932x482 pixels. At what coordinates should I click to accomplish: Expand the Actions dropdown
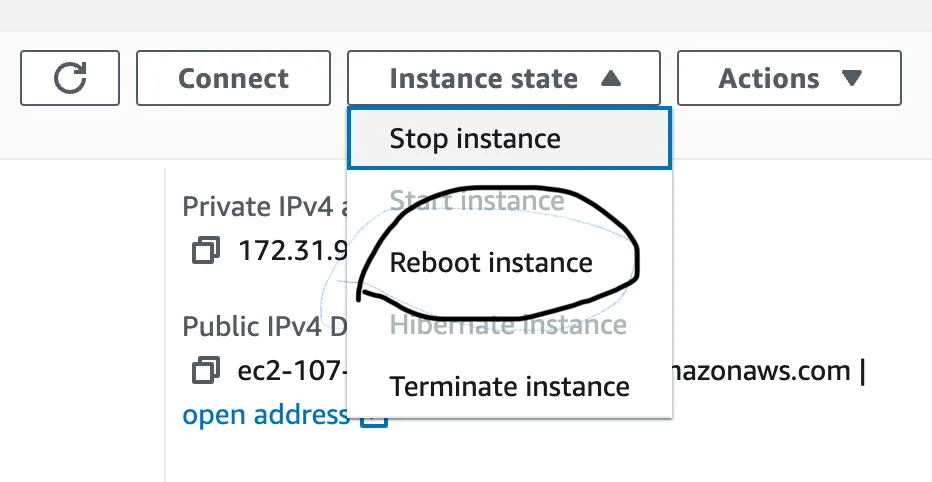789,79
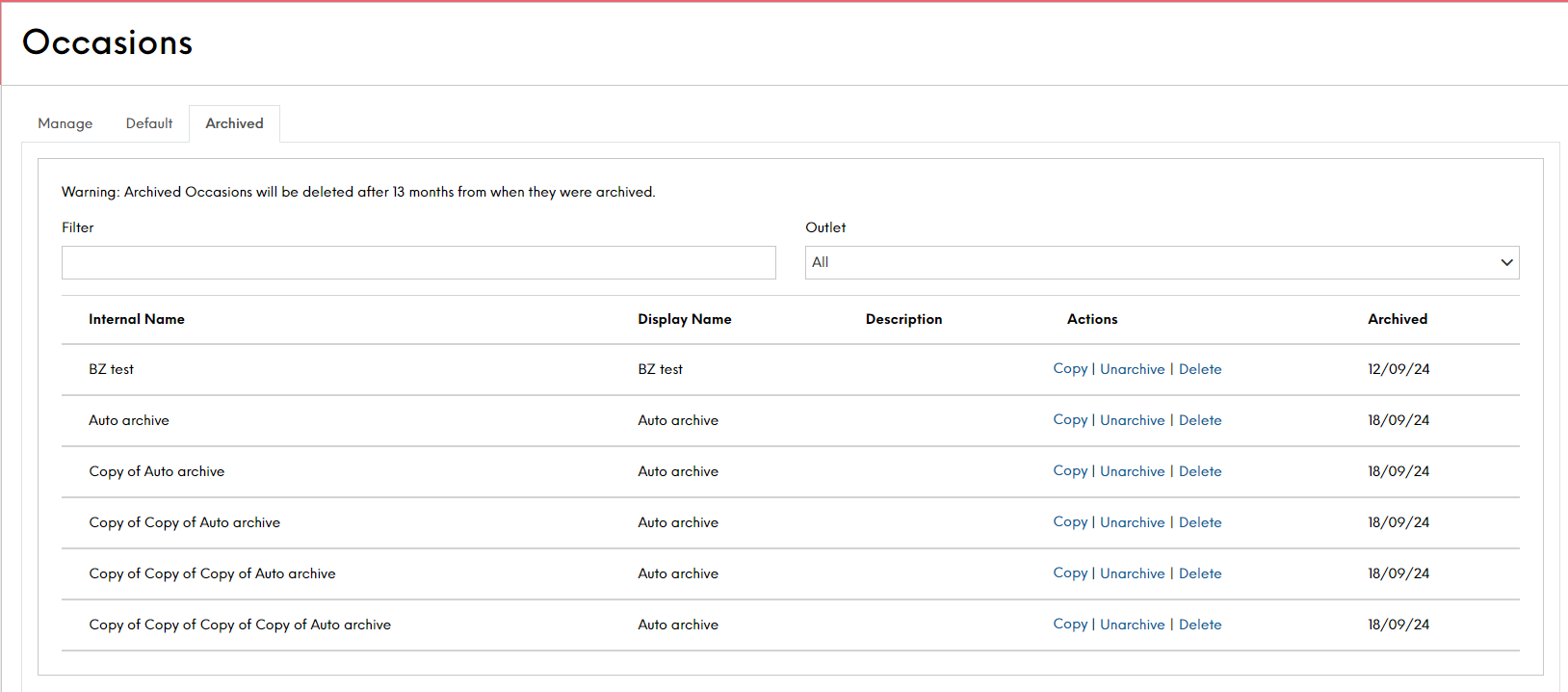Switch to the Manage tab
The width and height of the screenshot is (1568, 692).
point(65,123)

- - - - - - -

> [EXERCISE]:
The result should be an exact retyped version of all the entries above, containing no pictures.

> [EXERCISE OUTPUT]:
932x482 pixels. At what coordinates should I click to accomplish: Expand the Actions dropdown
789,79
Switch to the Manage tab
The width and height of the screenshot is (1568, 692).
point(65,123)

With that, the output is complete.